Is AUTOTUNE for TRADITIONAL HELICOPTER in sight?

Felix,
I believe there were 2 main factors for that. My collective negative was not set right. The Heli did not get a push to the ground. The other reason are the 3 blades. They are asymmetric ( totally flat under neath ). In slow motion I could see that the blades are flexing badly.
After I fixed the Heli I tuned with half symmetric German Spinblades and without any incident. (Also now with a different Align 2 blade head).
After that I changed back to the scale blades also from Germany ’ Der Blattschmied.
It needed a bit re tuning. But now it is flying very good.

Yes, I saw that too. It looks like the rotor is in a ground resonance. The lead-lag motion of the blades is excited by the bumps coming from the skids bouncing off from the ground. I think three bladed systems are generally very vulnerable to ground resonance problems. Here you can see a manned Helicopter in the same situation:

What a experience for the people inside of that Helicopter! Terrible.

WOW … great news, thanks for all the updates and insights.

Tradheli Users,
I am pleased to announce that I have begun the initial flight test of the heli autotune. Today I completed two flights and there was plenty to learn from them. This may be a bit of a journey in getting this to you. But I have to do the necessary testing to make it robust. Sorry I don’t have any video but my main concern was just making sure I could do this safely. I will try to get some video as I gain more confidence in the autotune feature.

I conducted today’s test with autotuning the roll axis. I chose this axis because it is better behaved (more natural damping) than the pitch axis. I configured the pitch axis with gains I set through manual tuning. As you probably know, the pitch and roll axis are very coupled and I wanted to have the autopilot help me and the autotune in the pitch axis while tuning the roll. Yaw was also using gains I determined through manual tuning. In the roll axis, I start the autotune with the FF gain set to 0.15 (our recommended initial setting) and the Rate P and Rate D gains were set to zero. I kept the ANG_P gain at the default setting of 4.5.

In both flights, the autotune made it through the FF test and set the gain and then started the rate D test. I was pretty happy with that even though in both flights it didn’t finish the Rate D tuning before I had to land due to low battery.

——————

REQUIRED WORK:
[1] In the helicopter autotune thread, why was the roll axis chosen for the first autotune test?
[2] Reproduce the passage of the helicopter autotune thread starting at "It needed a" and ending at "that Helicopter! Terrible.".

——————

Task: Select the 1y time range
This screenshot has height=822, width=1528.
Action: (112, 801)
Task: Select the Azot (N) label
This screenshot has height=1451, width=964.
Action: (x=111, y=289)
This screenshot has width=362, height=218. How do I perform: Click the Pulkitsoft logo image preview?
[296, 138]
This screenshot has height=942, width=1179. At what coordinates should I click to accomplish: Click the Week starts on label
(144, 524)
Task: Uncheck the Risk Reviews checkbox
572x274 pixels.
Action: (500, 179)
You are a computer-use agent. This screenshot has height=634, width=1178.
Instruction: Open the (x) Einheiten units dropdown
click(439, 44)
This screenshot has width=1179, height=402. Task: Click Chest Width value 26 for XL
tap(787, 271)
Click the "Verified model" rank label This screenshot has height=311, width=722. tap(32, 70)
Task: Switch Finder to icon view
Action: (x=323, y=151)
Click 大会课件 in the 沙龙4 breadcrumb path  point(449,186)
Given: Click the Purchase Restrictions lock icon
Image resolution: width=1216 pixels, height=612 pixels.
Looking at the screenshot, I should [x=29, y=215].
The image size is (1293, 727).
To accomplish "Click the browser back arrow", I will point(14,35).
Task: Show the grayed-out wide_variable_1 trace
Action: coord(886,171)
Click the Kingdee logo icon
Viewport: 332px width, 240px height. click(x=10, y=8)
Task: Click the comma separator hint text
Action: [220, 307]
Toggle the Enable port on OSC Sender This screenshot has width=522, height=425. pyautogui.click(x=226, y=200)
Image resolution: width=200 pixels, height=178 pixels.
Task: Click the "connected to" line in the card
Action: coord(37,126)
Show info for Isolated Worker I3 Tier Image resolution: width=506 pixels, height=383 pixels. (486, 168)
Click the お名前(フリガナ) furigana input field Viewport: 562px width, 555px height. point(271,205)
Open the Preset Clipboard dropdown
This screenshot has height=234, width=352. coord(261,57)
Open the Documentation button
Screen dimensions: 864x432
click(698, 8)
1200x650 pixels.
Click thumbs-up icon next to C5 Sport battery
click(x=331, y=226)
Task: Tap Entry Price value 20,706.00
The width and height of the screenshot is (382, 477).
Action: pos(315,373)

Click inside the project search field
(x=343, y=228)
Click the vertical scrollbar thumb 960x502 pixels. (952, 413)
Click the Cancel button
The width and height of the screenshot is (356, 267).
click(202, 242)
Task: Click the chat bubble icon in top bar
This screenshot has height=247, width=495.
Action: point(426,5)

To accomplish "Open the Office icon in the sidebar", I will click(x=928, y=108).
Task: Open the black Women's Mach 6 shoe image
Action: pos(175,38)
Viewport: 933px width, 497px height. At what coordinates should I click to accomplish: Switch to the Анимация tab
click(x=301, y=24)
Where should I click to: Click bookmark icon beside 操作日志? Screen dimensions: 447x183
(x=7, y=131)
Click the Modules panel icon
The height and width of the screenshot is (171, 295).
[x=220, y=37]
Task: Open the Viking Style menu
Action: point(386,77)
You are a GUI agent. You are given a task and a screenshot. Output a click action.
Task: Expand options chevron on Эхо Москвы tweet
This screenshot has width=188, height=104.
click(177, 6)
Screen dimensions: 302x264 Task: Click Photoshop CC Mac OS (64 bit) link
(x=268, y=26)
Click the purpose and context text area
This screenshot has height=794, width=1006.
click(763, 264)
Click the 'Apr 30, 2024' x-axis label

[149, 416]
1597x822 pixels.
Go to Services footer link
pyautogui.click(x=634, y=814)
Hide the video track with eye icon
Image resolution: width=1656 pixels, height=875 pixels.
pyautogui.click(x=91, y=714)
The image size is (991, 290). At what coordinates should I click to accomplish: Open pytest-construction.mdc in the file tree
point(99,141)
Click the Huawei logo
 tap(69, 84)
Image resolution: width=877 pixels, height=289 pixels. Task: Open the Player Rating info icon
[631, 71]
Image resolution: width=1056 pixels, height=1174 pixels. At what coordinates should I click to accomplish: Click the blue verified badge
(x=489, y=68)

——————

SOLUTIONS BELOW:
[1] It is better behaved, with more natural damping, than the pitch axis.

[2]
It needed a bit re tuning. But now it is flying very good.

Yes, I saw that too. It looks like the rotor is in a ground resonance. The lead-lag motion of the blades is excited by the bumps coming from the skids bouncing off from the ground. I think three bladed systems are generally very vulnerable to ground resonance problems. Here you can see a manned Helicopter in the same situation:

What a experience for the people inside of that Helicopter! Terrible.